[START GIVEN DATA]
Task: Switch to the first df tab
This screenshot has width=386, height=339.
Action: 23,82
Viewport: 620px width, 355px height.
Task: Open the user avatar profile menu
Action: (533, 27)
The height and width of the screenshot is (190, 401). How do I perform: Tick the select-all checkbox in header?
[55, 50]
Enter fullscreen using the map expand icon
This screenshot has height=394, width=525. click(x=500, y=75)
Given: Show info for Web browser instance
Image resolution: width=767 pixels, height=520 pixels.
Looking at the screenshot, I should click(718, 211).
[END GIVEN DATA]
TASK. Convert the entries from the line containing "Given: Show info for Web browser instance" through the last line of the entries into a Markdown table with the columns Row and Line. Number each row, and leave out any blank lines.

SOLUTION TO THIS PROBLEM.
| Row | Line |
|---|---|
| 1 | Given: Show info for Web browser instance |
| 2 | Image resolution: width=767 pixels, height=520 pixels. |
| 3 | Looking at the screenshot, I should click(718, 211). |